For 38 minutes on January 13, residents of Hawaii were forced to confront the possibility that they might become the first casualties of a nuclear attack on the United States. Though it turned out to be a result of human error, the incident has highlighted the many ways the United States is unprepared for the civilian consequences of a nuclear disaster. The response from the President, the only person with the authority to order a U.S. nuclear strike, came more than a day later: he dismissed the false alarm as “a state thing,” praising the state of Hawaii for taking “total responsibility.”
2017 was a year that showed the power of state government, and especially state government working in cooperation with active and informed citizens. Across a range of vital causes, political achievements at the state level have been bright spots on an otherwise bleak news landscape. This was especially true in the realm of climate change activism: after the President announced his decision to withdraw from the Paris Climate Accord, an assortment of governors, mayors, business leaders, and other groups declared their intention to honor the agreement despite the lack of support at the federal level. Recourse to state politics has become a popular avenue for progressive organizing in a period where the prospects for change at the national level seem dimmer than ever.

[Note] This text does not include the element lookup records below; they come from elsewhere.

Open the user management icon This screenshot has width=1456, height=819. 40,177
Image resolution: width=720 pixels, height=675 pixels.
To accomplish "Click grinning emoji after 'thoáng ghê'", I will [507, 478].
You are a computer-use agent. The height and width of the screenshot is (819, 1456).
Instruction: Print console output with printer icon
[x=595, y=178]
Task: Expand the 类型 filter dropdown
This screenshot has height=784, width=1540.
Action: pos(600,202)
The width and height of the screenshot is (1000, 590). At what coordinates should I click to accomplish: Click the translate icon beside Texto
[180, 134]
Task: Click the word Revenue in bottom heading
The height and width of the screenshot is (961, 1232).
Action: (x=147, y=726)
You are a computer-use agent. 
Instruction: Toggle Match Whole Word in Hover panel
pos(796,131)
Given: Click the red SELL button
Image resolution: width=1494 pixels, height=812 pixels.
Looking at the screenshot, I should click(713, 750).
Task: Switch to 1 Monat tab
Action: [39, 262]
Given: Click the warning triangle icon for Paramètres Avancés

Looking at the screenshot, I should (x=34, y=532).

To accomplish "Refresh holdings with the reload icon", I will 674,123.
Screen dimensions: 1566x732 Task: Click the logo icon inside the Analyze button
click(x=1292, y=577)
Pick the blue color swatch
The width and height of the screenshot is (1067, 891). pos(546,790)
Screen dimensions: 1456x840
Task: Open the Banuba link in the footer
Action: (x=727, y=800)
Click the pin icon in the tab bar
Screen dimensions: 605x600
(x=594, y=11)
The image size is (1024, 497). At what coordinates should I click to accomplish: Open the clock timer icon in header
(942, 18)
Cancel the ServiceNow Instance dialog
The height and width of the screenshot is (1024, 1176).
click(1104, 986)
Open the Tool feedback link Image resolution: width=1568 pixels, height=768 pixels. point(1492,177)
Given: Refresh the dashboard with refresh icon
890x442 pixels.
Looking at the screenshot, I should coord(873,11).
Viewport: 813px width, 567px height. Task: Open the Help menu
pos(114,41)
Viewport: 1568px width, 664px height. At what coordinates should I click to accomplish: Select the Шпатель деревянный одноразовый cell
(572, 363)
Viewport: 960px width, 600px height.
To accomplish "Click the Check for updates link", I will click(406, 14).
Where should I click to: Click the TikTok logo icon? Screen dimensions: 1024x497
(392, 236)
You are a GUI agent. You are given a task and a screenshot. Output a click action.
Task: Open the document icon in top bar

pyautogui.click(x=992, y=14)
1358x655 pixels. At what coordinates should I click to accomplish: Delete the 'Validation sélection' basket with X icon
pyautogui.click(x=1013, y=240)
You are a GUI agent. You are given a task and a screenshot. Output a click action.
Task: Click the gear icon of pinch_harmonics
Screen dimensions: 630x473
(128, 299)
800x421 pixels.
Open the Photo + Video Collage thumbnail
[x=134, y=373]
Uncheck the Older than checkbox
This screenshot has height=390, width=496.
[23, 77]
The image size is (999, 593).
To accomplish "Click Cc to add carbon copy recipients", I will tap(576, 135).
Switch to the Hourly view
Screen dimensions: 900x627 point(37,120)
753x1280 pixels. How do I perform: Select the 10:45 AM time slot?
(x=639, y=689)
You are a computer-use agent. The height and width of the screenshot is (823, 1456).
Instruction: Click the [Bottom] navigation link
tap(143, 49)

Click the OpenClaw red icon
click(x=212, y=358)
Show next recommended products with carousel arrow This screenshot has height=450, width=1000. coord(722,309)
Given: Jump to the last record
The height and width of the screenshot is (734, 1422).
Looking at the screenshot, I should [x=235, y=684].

Nuclear politics have been no exception, and Congressional support for checks on the president’s power to issue an order for a nuclear attack is growing. As early as last January, a bill introduced by Senator Ed Markey and Representative Ted Lieu sought to limit Presidential authority to order a nuclear strike. In November, a Senate hearing was called by Tennessee Republican Senator Bob Corker on the possibility of introducing formal checks on Presidential nuclear authority. One of the many proposed amendments to this policy is the Betts/Waxman solution, which would require both the Secretary of Defense and the Attorney General to sign off on any presidential launch order. This would provide for some level of legal oversight of the decision, and verify that the order was in fact made by the President, lowering the possibility of mistaken strikes due to cyberattacks.
The administration’s dismissive response seems to praise Hawaii for owning up to its mistake, as if this amounted to a tacit acceptance of the administration’s abdication of its responsibility as steward of the American nuclear arsenal. It also highlights a drastic and potentially devastating asymmetry in the distribution of nuclear authority in the United States: while the President can order a first strike, state and local governments are largely in charge of dealing with the fallout, from that decision. Across the country, states are revisiting the nuclear chapter of their Emergency Management Plans, many of which have not been revised in decades in an attempt to prepare residents for a world where leaders openly threaten nuclear strikes. Many of these plans are still based on attack scenarios that were designed with the Soviet nuclear arsenal in mind.
In an era of nuclear uncertainty, it is state governments that will bear the burden of managing the aftermath of a hypothetical nuclear attack. This means that states can and should play a major role in the conversation around limiting Presidential nuclear strike authority and reducing the United States’ nuclear arsenal. States across the country have already begun taking action to demand the President be stripped of his or her unchecked ability to launch a nuclear weapon. California, Maryland, Massachusetts, Iowa, and Vermont have introduced resolutions in support of “checks and balances” on that unilateral power in the form of bills like Representative Smith’s No First Use bill or the Markey-Lieu bill that, like going to war, would move the decision to Congress. States can act as catalysts for change at the federal level by giving voice to growing concerns about nuclear instability and acknowledging the ways in which an aggressive nuclear stance takes resources away from other essential issues, states can act as catalysts for change at the federal level.